[Your goal]
Report how many lines below contain the word "that", giving the number and no other words.

Content starts

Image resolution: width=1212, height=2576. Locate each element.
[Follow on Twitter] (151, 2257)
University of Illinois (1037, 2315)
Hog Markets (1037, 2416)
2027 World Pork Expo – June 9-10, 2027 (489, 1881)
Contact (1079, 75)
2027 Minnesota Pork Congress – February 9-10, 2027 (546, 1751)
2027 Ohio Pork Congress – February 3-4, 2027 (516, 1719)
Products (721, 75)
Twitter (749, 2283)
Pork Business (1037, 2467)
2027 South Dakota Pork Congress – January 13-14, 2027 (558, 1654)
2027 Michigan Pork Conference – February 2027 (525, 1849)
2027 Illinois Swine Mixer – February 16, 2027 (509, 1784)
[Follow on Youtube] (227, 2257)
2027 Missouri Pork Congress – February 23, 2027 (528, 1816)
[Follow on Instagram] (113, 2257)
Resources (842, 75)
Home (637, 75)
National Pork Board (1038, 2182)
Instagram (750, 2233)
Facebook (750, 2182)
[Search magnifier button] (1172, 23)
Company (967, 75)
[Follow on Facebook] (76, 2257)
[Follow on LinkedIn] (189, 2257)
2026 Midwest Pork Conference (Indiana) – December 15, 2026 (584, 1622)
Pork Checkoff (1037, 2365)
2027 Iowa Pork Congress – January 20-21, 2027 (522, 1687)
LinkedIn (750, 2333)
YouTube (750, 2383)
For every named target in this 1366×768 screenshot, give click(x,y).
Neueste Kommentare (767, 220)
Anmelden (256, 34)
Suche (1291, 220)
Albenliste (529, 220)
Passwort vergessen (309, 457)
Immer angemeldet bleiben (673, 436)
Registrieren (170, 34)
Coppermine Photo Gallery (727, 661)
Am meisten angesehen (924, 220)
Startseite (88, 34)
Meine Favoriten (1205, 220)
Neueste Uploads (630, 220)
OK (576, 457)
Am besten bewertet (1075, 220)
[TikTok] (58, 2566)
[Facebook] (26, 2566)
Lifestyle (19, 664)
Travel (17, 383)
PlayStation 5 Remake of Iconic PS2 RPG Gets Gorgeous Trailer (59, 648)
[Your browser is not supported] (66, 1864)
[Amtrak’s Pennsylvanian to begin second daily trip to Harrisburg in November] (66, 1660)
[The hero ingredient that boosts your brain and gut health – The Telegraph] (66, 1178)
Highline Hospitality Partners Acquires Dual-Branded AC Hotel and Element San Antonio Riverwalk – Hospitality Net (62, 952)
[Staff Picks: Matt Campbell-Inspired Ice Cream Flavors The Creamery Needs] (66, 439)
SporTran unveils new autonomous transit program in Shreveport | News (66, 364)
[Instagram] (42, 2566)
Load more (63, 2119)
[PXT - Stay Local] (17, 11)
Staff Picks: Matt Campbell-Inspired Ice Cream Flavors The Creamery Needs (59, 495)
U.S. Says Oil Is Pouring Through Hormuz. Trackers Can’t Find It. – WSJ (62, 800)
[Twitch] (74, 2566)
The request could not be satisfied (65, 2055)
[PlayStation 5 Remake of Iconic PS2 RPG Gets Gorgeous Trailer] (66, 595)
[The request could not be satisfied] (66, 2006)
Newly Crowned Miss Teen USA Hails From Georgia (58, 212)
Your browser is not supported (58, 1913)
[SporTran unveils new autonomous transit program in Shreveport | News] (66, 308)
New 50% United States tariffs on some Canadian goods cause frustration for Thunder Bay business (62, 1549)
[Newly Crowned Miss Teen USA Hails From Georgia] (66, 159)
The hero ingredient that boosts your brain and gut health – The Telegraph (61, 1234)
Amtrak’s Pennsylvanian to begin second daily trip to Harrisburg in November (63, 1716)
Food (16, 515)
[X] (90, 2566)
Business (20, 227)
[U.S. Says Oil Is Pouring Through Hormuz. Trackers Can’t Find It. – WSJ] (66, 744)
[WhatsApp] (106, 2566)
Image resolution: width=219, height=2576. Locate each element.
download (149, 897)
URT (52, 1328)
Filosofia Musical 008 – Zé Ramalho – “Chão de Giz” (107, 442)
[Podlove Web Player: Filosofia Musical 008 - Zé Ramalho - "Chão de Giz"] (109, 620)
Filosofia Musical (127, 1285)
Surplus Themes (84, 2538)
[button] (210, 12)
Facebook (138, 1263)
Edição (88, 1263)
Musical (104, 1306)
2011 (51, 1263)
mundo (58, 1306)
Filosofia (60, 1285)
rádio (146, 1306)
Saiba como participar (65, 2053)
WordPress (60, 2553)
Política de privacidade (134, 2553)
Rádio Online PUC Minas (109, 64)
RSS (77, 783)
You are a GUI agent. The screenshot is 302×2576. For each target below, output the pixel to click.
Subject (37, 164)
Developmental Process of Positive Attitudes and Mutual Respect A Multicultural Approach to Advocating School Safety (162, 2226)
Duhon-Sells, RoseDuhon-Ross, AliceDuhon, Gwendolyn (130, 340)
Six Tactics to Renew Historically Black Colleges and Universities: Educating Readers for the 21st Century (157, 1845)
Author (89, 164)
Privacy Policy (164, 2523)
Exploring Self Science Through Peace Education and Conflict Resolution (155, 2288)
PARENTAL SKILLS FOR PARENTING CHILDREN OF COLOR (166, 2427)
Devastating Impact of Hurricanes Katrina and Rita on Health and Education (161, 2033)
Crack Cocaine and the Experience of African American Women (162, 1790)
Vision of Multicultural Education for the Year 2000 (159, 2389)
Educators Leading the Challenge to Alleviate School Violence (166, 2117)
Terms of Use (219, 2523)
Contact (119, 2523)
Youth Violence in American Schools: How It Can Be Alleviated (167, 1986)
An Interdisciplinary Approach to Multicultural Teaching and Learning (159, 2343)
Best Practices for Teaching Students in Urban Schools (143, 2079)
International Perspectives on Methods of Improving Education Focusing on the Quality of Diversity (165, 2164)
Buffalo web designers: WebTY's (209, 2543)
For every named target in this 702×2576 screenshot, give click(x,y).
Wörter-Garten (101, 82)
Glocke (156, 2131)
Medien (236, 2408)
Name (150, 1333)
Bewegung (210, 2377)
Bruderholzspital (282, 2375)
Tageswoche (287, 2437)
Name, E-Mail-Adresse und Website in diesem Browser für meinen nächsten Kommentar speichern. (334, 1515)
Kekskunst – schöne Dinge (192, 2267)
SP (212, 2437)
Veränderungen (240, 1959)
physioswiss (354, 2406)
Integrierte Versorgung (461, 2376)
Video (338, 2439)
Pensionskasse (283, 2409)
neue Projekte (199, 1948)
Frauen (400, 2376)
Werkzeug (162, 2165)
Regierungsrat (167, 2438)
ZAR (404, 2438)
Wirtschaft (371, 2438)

Content ends

[Exercise result]
2